--- Data for processing Enclosed Below ---
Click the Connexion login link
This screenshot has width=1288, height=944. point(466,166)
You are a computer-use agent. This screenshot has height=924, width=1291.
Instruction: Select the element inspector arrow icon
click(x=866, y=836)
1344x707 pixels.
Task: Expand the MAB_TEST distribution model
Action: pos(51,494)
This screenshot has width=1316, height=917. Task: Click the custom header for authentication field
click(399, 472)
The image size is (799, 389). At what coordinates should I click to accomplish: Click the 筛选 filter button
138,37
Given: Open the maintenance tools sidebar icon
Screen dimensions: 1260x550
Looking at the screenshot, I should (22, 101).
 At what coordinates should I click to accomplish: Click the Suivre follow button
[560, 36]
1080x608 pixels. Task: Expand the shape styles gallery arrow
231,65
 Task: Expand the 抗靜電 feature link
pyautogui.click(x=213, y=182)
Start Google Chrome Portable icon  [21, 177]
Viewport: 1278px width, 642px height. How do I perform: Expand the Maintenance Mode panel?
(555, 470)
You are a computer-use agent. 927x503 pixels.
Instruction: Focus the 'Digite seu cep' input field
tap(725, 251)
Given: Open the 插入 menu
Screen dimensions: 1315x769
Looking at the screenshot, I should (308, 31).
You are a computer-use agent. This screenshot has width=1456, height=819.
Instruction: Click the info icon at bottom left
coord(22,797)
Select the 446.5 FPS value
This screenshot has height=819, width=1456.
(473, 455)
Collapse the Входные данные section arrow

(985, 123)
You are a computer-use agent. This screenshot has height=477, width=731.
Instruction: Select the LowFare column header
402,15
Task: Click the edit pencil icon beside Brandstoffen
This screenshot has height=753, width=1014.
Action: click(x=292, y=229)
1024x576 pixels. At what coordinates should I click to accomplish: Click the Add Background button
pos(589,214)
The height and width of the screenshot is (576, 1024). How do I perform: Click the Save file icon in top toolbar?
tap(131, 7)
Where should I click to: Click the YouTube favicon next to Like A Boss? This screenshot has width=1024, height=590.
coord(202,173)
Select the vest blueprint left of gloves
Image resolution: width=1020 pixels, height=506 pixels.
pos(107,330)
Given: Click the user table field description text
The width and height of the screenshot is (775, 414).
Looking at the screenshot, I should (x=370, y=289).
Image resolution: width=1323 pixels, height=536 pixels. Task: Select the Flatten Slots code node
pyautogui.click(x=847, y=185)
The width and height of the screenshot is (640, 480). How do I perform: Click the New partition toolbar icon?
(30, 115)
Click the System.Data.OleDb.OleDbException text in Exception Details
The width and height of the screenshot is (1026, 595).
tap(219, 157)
--- End of Enclosed Data for processing ---
◆ Problem
Where does "agent" appear in the listing? Show every line that has it.

◆ Response to the task
You are a computer-use agent. This screenshot has height=924, width=1291.
You are a computer-use agent. 927x503 pixels.
You are a computer-use agent. This screenshot has width=1456, height=819.
You are a computer-use agent. This screenshot has height=477, width=731.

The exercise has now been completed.